Source material Block Start

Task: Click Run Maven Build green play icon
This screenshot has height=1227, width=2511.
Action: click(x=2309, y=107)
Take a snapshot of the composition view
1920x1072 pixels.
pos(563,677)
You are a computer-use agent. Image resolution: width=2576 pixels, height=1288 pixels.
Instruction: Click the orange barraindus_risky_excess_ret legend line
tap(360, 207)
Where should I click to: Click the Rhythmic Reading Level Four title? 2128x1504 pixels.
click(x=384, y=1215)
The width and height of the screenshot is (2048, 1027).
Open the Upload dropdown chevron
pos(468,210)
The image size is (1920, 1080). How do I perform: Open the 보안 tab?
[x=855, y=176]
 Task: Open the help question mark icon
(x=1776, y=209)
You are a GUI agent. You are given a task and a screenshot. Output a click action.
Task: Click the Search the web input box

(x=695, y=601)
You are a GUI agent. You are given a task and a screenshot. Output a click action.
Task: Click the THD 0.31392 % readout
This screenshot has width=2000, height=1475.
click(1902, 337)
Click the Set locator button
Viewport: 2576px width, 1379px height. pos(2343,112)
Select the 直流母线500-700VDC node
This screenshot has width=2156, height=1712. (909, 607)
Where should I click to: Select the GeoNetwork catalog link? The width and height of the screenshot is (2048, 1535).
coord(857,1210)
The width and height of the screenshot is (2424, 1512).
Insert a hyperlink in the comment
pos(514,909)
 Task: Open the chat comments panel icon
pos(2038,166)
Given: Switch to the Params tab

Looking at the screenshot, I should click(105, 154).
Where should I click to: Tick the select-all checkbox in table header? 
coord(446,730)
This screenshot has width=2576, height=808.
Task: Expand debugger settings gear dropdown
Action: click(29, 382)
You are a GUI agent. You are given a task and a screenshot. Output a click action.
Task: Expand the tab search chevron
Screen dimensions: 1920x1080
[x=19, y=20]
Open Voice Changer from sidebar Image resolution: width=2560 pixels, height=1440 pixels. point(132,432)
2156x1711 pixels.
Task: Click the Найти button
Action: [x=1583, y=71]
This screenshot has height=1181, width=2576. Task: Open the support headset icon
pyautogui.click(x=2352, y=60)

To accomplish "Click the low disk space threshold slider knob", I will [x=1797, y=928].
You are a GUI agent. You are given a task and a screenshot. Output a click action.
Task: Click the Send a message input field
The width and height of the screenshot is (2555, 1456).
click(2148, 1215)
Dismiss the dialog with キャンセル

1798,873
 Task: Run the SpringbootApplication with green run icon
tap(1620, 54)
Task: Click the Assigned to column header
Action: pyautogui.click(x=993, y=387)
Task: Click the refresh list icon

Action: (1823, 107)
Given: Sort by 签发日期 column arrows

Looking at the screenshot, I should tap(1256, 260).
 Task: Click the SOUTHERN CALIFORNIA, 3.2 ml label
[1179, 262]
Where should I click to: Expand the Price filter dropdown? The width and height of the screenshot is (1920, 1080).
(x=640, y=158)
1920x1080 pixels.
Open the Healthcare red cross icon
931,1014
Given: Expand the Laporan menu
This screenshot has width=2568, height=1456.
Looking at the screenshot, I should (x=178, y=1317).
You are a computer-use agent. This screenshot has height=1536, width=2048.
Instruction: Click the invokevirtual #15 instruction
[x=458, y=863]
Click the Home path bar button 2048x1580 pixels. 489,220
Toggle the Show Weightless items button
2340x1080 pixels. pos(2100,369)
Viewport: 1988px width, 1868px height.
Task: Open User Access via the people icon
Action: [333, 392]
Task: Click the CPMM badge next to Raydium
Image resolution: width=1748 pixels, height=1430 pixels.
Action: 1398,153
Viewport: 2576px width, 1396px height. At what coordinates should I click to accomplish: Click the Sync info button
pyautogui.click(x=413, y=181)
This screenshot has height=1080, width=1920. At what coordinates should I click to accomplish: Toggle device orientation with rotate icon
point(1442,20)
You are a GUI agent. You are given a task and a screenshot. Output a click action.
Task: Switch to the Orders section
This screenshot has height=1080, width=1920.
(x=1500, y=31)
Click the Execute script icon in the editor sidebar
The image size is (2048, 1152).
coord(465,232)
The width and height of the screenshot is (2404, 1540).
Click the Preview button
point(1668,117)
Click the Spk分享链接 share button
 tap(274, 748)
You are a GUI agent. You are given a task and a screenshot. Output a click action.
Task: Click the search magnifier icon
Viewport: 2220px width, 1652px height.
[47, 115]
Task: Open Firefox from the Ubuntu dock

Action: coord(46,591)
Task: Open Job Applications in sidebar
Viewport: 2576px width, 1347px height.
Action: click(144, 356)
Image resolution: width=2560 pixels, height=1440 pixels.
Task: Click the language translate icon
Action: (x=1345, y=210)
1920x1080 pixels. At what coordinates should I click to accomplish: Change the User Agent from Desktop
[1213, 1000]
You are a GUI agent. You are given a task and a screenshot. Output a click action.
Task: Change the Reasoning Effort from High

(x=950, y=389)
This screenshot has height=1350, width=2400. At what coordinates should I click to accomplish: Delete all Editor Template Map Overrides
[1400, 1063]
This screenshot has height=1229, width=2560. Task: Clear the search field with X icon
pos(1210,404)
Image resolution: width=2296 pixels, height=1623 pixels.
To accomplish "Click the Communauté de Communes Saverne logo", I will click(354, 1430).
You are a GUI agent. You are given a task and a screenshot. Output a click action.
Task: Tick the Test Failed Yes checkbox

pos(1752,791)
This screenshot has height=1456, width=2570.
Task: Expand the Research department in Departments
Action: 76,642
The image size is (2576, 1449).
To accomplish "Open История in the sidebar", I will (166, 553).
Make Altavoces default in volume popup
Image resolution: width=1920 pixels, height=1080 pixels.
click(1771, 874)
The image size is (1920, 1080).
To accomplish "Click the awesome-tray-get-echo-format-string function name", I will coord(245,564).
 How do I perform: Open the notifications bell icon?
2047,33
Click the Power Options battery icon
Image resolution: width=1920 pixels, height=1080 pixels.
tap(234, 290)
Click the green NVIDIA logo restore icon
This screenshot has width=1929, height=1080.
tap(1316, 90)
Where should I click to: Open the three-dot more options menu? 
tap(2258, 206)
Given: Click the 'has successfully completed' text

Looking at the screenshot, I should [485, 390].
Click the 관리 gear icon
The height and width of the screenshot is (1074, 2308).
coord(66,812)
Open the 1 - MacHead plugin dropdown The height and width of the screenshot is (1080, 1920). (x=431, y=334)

Source material Block End

Gather up the lines containing the word "will" from these records and copy them.

§ Answer to the exercise:
To accomplish "Click the low disk space threshold slider knob", I will [x=1797, y=928].
To accomplish "Click the Communauté de Communes Saverne logo", I will click(354, 1430).
To accomplish "Open История in the sidebar", I will (166, 553).
To accomplish "Click the awesome-tray-get-echo-format-string function name", I will coord(245,564).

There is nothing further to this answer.